Yellow Voice and the Chinese International Student: Ricky Wong in "We Can Be Heroes"

Curator's Note

This clip comes from comedy series, We Can Be Heroes, which aired originally in 2005 on the Australian Broadcast Channel (ABC). Created and written by comedian Chris Lilley, the critically acclaimed mockumenary follows the lives of five nominees for the coveted Australian of the Year award: Daniel Sims, a rural young man who donates his eardrum to his deaf brother; Jam’ie King, a private-school girl who holds the national record for sponsoring Sudanese children; Pat Mullins, a middle-aged housewife whose mission is to roll on her side to the famous sacred site of Uluru; police officer Phil Olivetti who rescued children from an unmoored jumping castle; and finally, Ricky Wong, a Chinese physics student renowned for his research but whose secret ambition is to be an actor. Immensely talented Lilley plays all five characters in drag, and each episode develops the multiple character narratives until the climatic final episode which reveals the winner of the award.

I am fascinated by the character of Ricky Wong for the following reasons: 1 He is the only nonwhite candidate nominated for this national honor but his racial difference is subsumed by his cultural difference (predictably played out in the binary of Confucian family expectations versus Ricky’s individual desire) 2. He is played less in yellowface as in "yellowvoice" — Lilley affects a Chinese accent and wears a dishevelled black wig. This is interesting since yellowface is considered less racially offensive in Australia (c.f. comedienne Pam Ann) and Lilley himself has 'blacked up' to play a Tongan character in Summer Heights High 3. Ricky’s surprising artistic talents are displayed ironically in a musical play he has written that features Chinese international students playing Aboriginal characters in racial drag. Indigenous culture, then, is a structuring absence in this predominantly white Australian narrative, performed as spectacle by visiting nonwhite foreigners or reduced to stunning landscape (Uluru). Meanwhile, the show cannot imagine a space for Chinese or Asian Australians who do not speak with an Asian accent, a population that certainly exists but is seldom represented in popular media as such.
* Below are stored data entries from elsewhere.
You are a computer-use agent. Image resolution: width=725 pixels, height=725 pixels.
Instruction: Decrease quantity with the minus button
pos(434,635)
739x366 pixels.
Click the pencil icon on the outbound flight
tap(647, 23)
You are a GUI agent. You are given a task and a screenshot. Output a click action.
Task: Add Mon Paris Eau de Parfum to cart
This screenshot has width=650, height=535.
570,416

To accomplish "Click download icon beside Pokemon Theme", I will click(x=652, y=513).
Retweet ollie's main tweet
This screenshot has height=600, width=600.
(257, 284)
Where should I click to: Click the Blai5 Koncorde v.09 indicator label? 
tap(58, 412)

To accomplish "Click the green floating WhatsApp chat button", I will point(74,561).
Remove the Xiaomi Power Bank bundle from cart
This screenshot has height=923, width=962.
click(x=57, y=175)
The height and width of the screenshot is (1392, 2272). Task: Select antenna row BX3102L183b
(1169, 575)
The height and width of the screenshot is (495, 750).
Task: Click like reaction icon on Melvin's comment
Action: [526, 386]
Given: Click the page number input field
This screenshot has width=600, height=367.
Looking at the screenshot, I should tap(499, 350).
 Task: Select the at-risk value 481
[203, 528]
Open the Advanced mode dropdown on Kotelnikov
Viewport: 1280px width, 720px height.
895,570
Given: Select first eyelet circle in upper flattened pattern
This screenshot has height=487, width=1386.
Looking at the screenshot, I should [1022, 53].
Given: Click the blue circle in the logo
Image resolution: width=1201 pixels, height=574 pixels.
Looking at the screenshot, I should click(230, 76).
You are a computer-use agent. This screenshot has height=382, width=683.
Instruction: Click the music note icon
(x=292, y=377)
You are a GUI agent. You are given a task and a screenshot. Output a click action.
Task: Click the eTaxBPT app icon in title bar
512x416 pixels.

My questions are: to what extent can satire be used to excuse - and in some cases, celebrate - the comic portrayal of a nonwhite character by a white performer?  And how might a comparative cultural and national approach to racial drag in popular media open up different ways of thinking about white privilege?

Comments

Jane,

Great post!  In the clip we do see an alternative to Ricky Wong and that is Prof. Lee who does not speak with a "foreign" accent.   So we do see competing definitions of "Asian-ness" and it seems to separate out "Asian-ness" from foreign-ness.  

Your idea about comparative national and cultural expressions of what is foreign is intriguing.  Do we see a variation of American accents discussed as foreign in the same way Ricky's accent is discussed?

 

I was really intrigued by this program and the signs and markers of asianness which its comments on. As a singular and mainstream observer of American programes i admit to never being  introduced to such images of culturally expanded signs of asianess. This figure visually holds all the cultural signs of asianess that American society is attuned to. What intrigues me the most that since it is set withing a social environement and era where race in the face of science would have no meaning ,we are given a racial stereotype to complicate our own visual connantations of race within our hegemonic tropes. Although humours for its obvious racial questioning i believe this is a bold statement made by non asian comedians attempting to bring to light very obvious racial tropes that have for long been made hegemonically acceptable. 

 The first question posed, and the one I have taken great interest in, is asking for purely opinion so my response is acknowledged to be one perspective of many. Satire should not be used to excuse the comic portrayal of any minorities. By using humor to create a discourse that perpetuates stereotypes about race only serves to glorify them. For instance, the Dancing Itos on The Tonight Show were often used as comic relief and satirized Asian Americans. However, the actors were covered when doing their routine, had moustaches, and wore thick glasses that reflected light so that the camera could not pick up the actors’ eyes. Special attention should be given to the fact that the eyes, which were often used to determine whether people were Chinese or Japanese (and ‘friend or foe’) during World War II, were concealed. By not showing them, the network dodged accusations of blatant racism and perceived by many at the time as being “excusable.” Even in an extremely satirical context, I cannot see this kind of masquerade as being constructive.